En recevant cette lettre, la joie pensa m’étouffer. Moi qui croyais indigne d’un tel trésor, j’allais m’en voir possesseur ; moi, que la ruine et le désespoir écrasaient, j’échappais au désespoir et à la ruine ! À la nuit tombante ; je me trouvais devant la villa Gritti. Ma demande y fut reçue avec hauteur, le dédain et la froideur m’acablèrent. On savait le renversement de ma fortune, qu’importait après cela ma noblesse ? J’avais assez de ma honte, je ne voulus point qu’un autre la partageât ; je ne montrai donc pas la lettre que j’avais reçue, lettre qui autorisait ma démarche. Je revins désolé au couvent de San-Ambrosio ; là, j’appris à ma jeune et douce bienfaitrice le résultat de ma mission.

— Votre oncle, ajoutai-je, a donné déjà sa parole au chef d’une famille aussi élevée que la vôtre, il ne me reste plus qu’à vous remercier et à fuir. Demain, m’a-t-il dit, on doit vous emmener de ce couvent ; demain, vous devez être la femme d’un autre ! Ah ! quoi qu’il arrive, le cœur de Pompeo ne battra jamais que pour vous ; ah ! oui, vous serez ma sœur, et permettez-moi que je vous donne ce nom !

Elle avait tressailli à celui de l’homme que sa famille lui imposait. C’était un vieillard altier et dur, qui, tout en se mêlant d’intrigues politiques, se faisait gloire d’une vie de mollesse et de désordres. Contempteur hardi des choses saintes, il ne comprenait pas qu’on pût s’agenouiller dans un cloître, avec des soupirs ou des remords, les flambeaux de l’orgie éclairaient encore son front chauve, sa moquerie n’épargnait guère que lui-même. Il aimait à s’entourer de gens corrompus et avilis.
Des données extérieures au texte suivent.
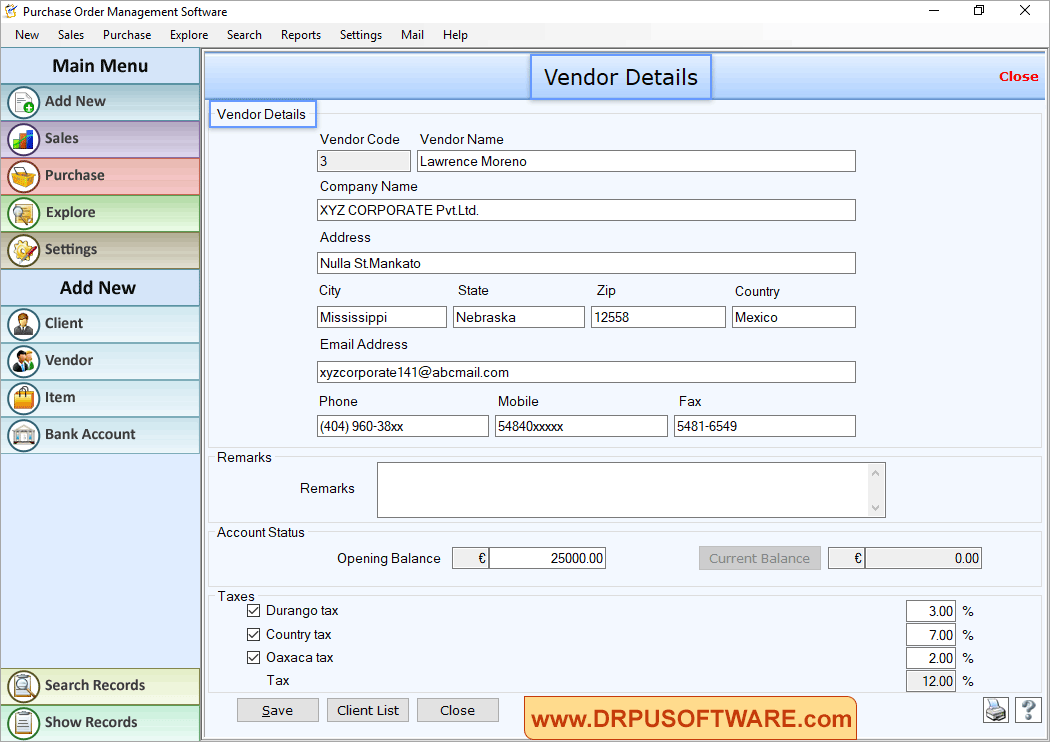This screenshot has width=1050, height=742.
Task: Select the Client icon under Add New
Action: click(24, 324)
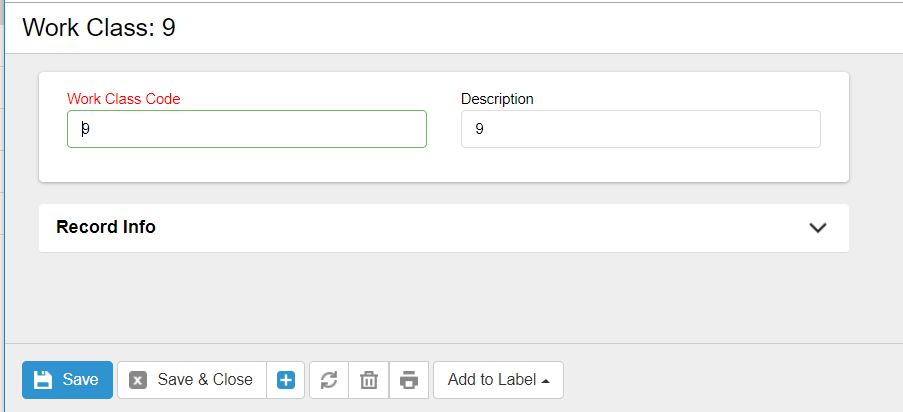
Task: Print the record using the printer icon
Action: point(408,380)
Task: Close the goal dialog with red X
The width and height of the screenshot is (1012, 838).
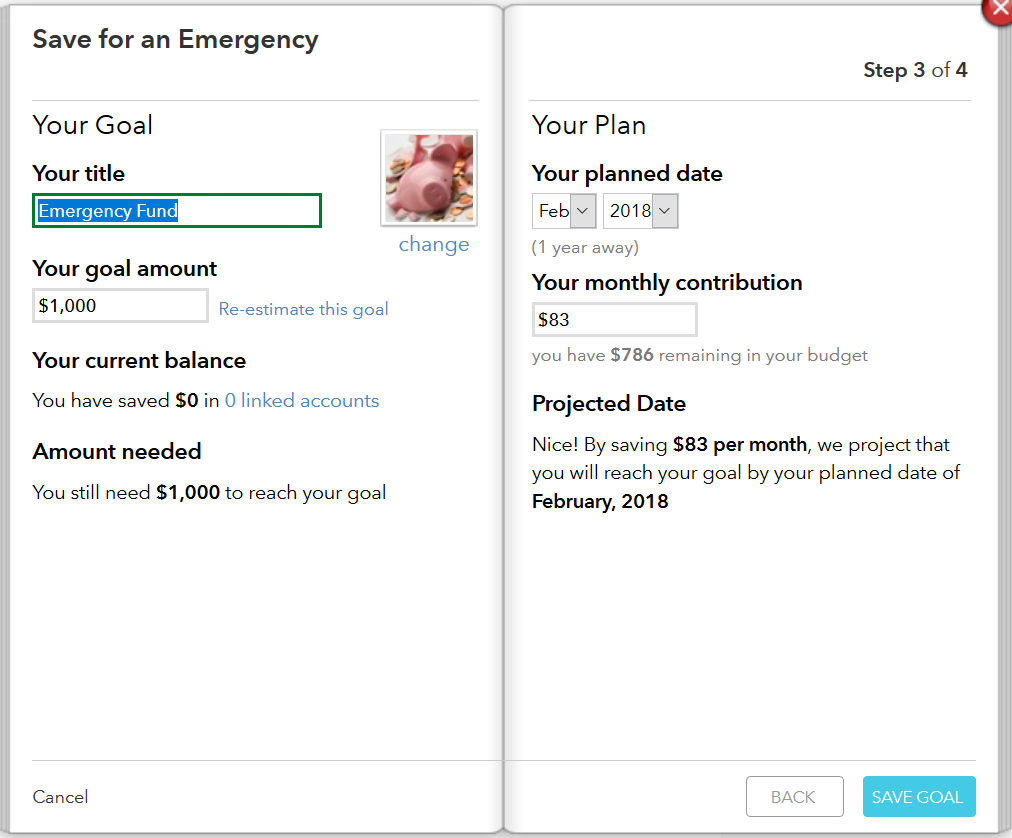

S’unir à un pareil homme effrayait celle que j’aimais ; cédant à mes prières, à mes larmes, elle prit le parti que lui offrait la nécessité, celui de la fuite. Nous errâmes six mois, changeant de ville comme des proscrits, nous cachant de tous, pleurant ensemble, sans songer que les pleurs, ce nœud électrique des âmes, fondent les sympathies indestructibles. Le peu de ressources échappées à ma ruine se vit bientôt consumé, il fallait que je m’en procurasse de nouvelles… Une bande de condottieri venait alors de se former à quelques lieues de la frontière de France ; ces hommes me proposèrent secrètement d’être leur chef. La liberté de l’Italie se trouvait menacée : la guerre s’allumait dans la Valteline. On connaissait ma résolution, les promesses ne tardèrent pas à m’éblouir. Celle qui m’accompagnait et dont je ne pouvais consentir à me séparer, reçut la confidence de mes projets ; elle s’y opposa avec toute l’énergie de la passion, de la crainte. Elle me représenta les dangers, les trahisons qui allaient m’atteindre. Je lui répondis par le tableau affligeant de sa misère. Devait-elle ainsi souffrir sans se plaindre ? ne pouvais-je donc la secourir ? Elle ne consentit qu’avec peine à me voir entamer des négociations occultes ; je sortais souvent, quelquefois j’étais absent plusieurs jours. En rentrant au logis, je la trouvai une fois tout en larmes. Une terreur soudaine glaçait son esprit ; elle était pâle, elle tremblait.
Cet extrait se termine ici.